Example 3: Stateless Anomaly Detection

transformations:
- type: StatisticalAnomalyDetection@1
path: $.sensorData[*]
targetPath: $.alerts
resetStatistics: true # Each run starts with fresh statistics
detectors:
- path: $.value
method: Iqr
threshold: 1.5
minSamples: 5
maxSamples: 100 # Keep only last 100 samples in memory

Example 4: Financial Monitoring with IQR

transformations:
- type: StatisticalAnomalyDetection@1
path: $.transactions[*]
targetPath: $.suspiciousTransactions
resetStatistics: false
detectors:
- path: $.amount
groupByPath: $.accountType # Separate statistics per account type
contextPath: $.transactionId
method: Iqr
threshold: 3.0 # Detect extreme outliers only
minSamples: 20
maxSamples: 500 # Sliding window of 500 transactions

Notes

  • Stateful vs Stateless: When resetStatistics is false, the node maintains statistics across pipeline runs, allowing it to learn from historical data.

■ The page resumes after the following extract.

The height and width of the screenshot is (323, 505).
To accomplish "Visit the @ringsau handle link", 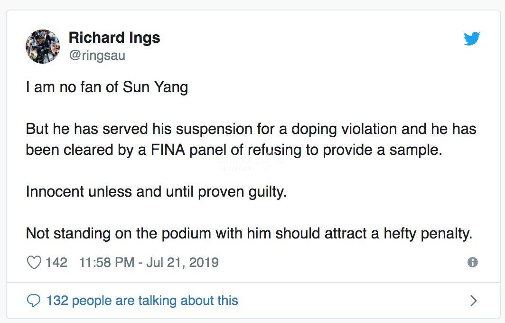I will click(97, 55).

When true, each run starts fresh.
  • GroupBy: The groupByPath parameter allows separate statistical tracking for different groups (e.g., per customer, per sensor).
  • Memory Management: Use maxSamples to limit memory usage for long-running pipelines. Older samples are removed in FIFO order.
  • Context Data: The contextPath parameter includes additional information with anomaly results for better debugging and analysis.
  • Method Selection Guide:
    • Use Z-Score for normally distributed data with stable patterns
    • Use IQR for skewed data or when robust outlier detection is needed
    • Use PercentChange for detecting sudden changes in sequential data
    • Use MovingAverage for trending data with expected variations
  • Minimum Samples: Each method requires different minimum samples for reliable detection. Z-Score needs more samples (30+) for statistical validity, while PercentChange can work with just 1 previous value.